Поэтому те авансы, что делали ему иностранка или
иностранец,
никогда не отвергались им,
хотя бы ему пришлось
из-за этого
остаться на
ночь.
Работа была для него на первом плане. Он был
настолько в жанре, излюбленном г-ном де Шарлюсом, что я заподозрил его во лжи, когда он сказал, что не знаком с ним. Я ошибался.

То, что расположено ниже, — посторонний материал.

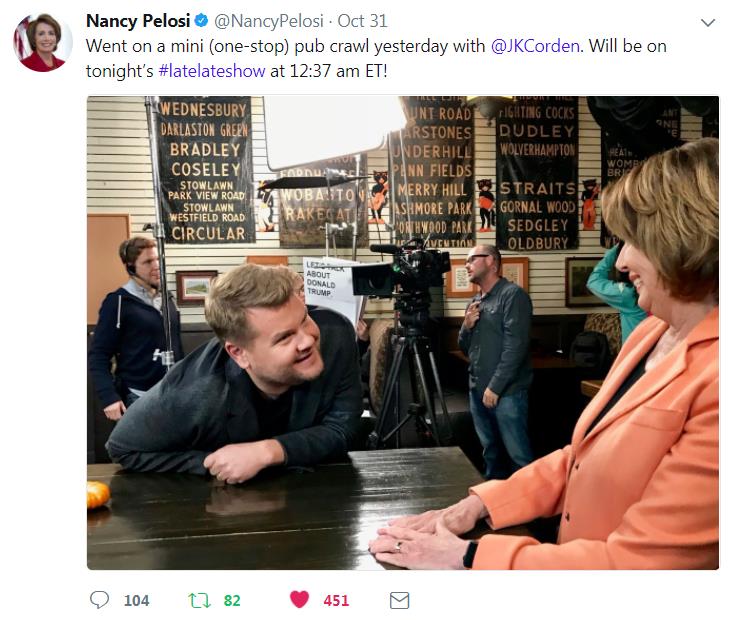The width and height of the screenshot is (729, 620).
Task: Click the Oct 31 timestamp
Action: [362, 21]
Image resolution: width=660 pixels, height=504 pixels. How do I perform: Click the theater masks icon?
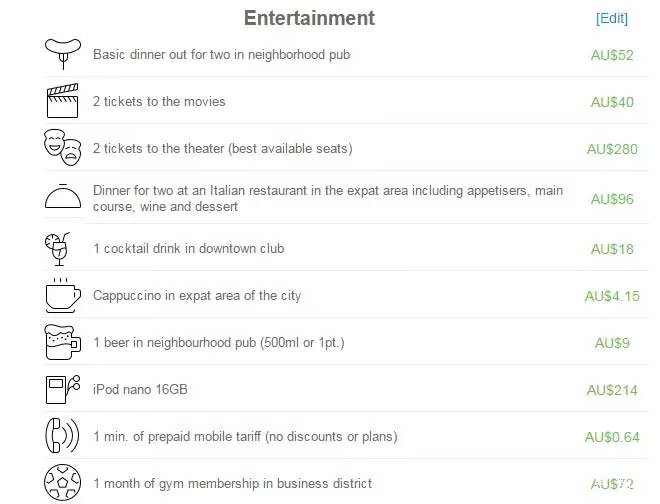pos(62,147)
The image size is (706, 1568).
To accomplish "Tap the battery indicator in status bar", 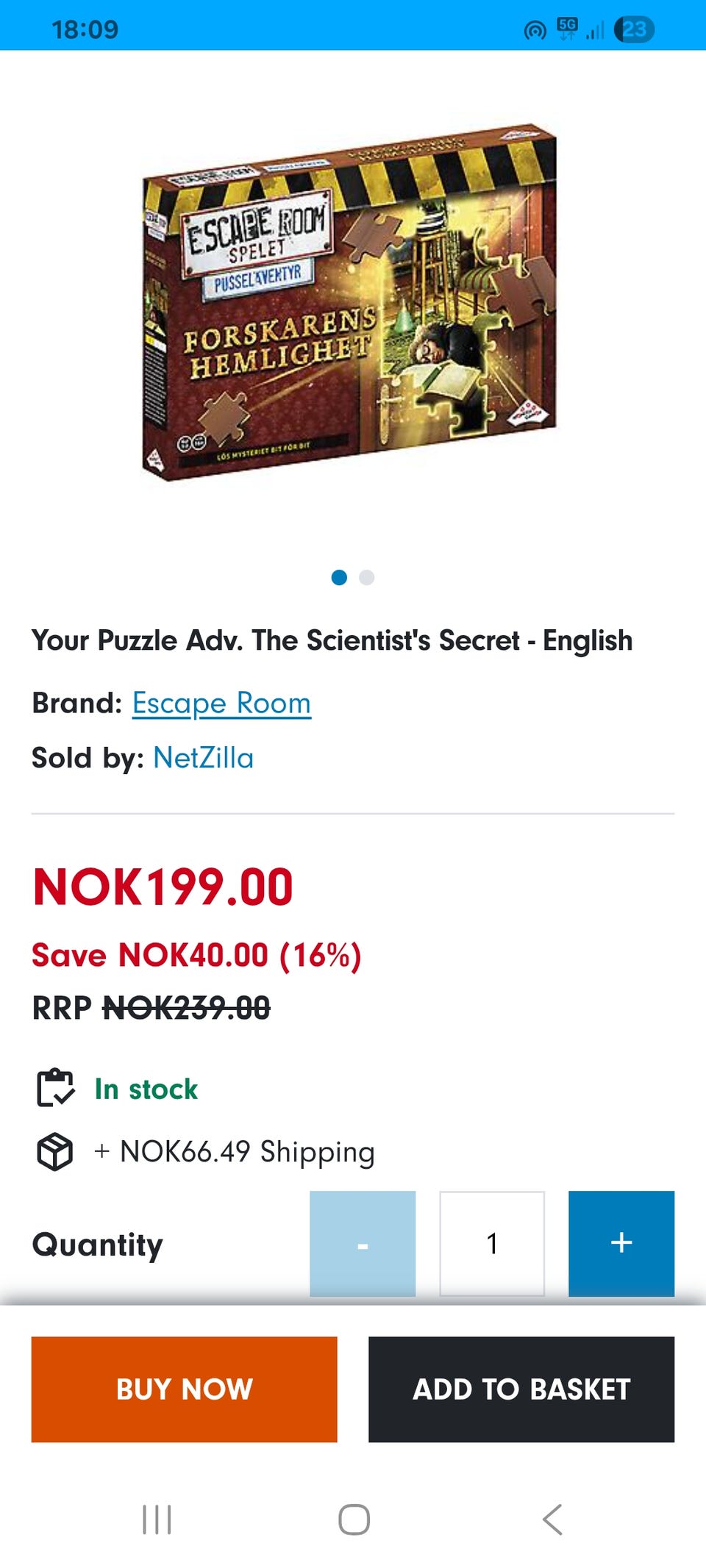I will pyautogui.click(x=634, y=29).
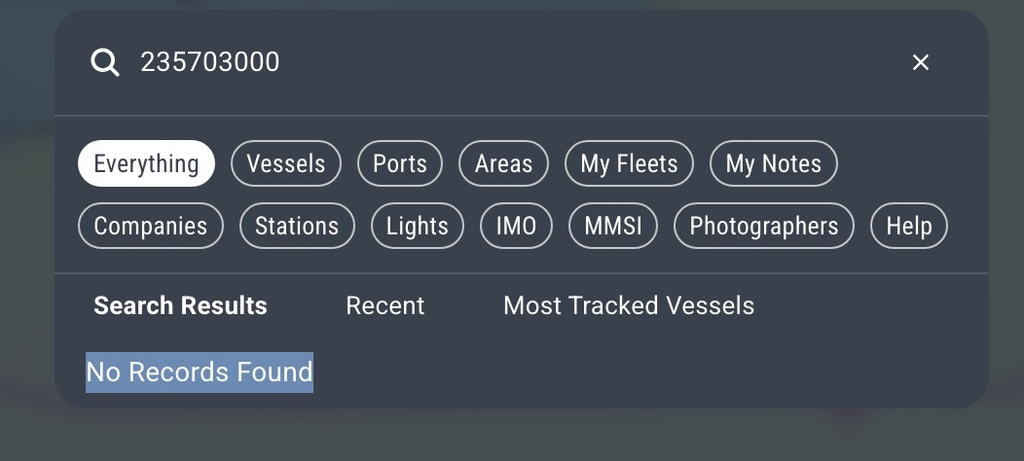
Task: Choose the Lights filter chip
Action: (417, 226)
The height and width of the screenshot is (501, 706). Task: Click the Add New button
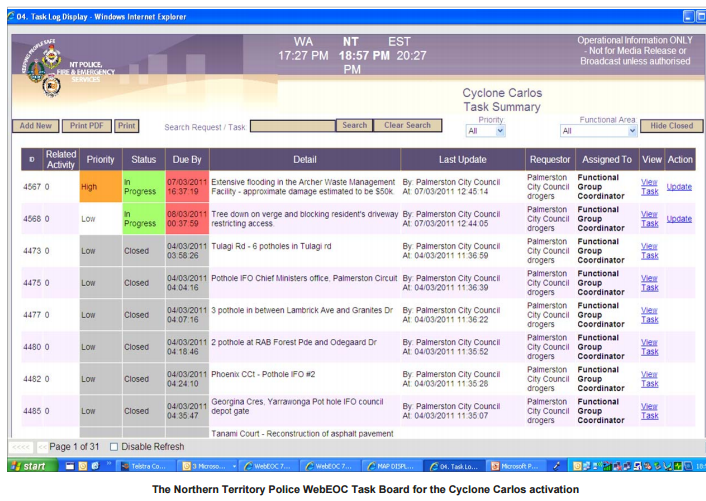click(35, 126)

Грум с полным основанием сказал барону, что Эме (
который намылил ему шею за это на
другой день) уже лег
спать (или ушел), а в
другой раз — что он подает к столу. Но
воображение всегда делает предположения за пределами действительности. И
замешательство грума, несмотря на искренность его извинений, вызвало, вероятно, у г-на де Шарлюса
сомнение, затронувшее чувства, о которых Эме и не подозревал. Мы уже видели, как Сен-Лу помешал Эме
опуститься к экипажу, где г-н де Шарлюс, раздобывший, — я не знаю, каким образом, —
новый адрес метрдотеля,
опять пережил новое
разочарование. Эме,
который не заметил этого, был поражен, что легко
себе представить, получив
вечером того дня, когда я завтракал с Сен-Лу и его любовницей,
письмо, запечатанное печатью с гербом Германтов,
откуда я процитирую
здесь несколько отрывков — как
пример одностороннего помешательства умного человека, обращающегося к здравомыслящему дураку. «
Сударь, мне не удалось, несмотря на мои усилия, что повергли бы в
изумление многих людей, тщетно добивающихся моего приема и моих приветствий, чтобы вы выслушали некоторые объяснения, которых вы не ждете от меня, но
принести которые казалось мне достойным и вас и меня. Я пишу о том, что мне удобнее
было бы
сказать изустно. Не скрою от вас, что когда я вас увидел
впервые в Бальбеке, ваше
лицо показалось мне антипатичным». За этим следовали рассуждения о сходстве, — что
было обнаружено лишь на
другой день, — с одним покойным другом, к которому г-н де Шарлюс питал большую
привязанность. «У меня
тогда же возникла
мысль, что вы могли бы, ни в чем не унижая своей профессии,
прийти ко мне сыграть несколько партий в карты, посредством которых его веселому настроению
всегда удавалось
рассеять мою
грусть,
создать мне иллюзию, будто он еще жив. Какова бы ни была
природа более или
менее нелепых предположений, что вы, вероятно, делали,
более доступных пониманию слуги (
который не заслуживает, впрочем, даже этого имени,
поскольку он не захотел
оказать услуги), чем
проникновение в
столь возвышенное
чувство; вы надеялись, вероятно,
придать себе важности, не зная, ни кто я
такой, ни кем я был раньше, когда велели
передать мне, в
ответ на мою просьбу
отнести книгу, что вы уже улеглись
спать; однако неправильно
было бы
думать, что
дурной поступок может придать вам больше изящества, которого вы к тому же и
вовсе лишены. Я бы оборвал на этом, если бы на
утро следующего дня случайно не заговорил с вами. Ваше
сходство с моим бедным другом
настолько усилилось, сделав незаметной даже несносную форму вашего выступающего подбородка, что мне стало понятно — в это
мгновение покойник внушил вам присущее ему
выражение доброты,
дабы позволить вам
снова привлечь меня к
себе и не
дать пропустить исключительную удачу, выпадавшую на вашу долю. На самом деле,
хотя я и не желаю,
поскольку это уже не имеет цели и
вряд ли
будет случай встретиться с вами в этой жизни, примешивать ко всему этому низменные материальные интересы, однако я был бы
слишком счастлив
исполнить просьбу покойного (ибо я верю в
общение со святыми и в их
стремление принимать участие в судьбе живущих)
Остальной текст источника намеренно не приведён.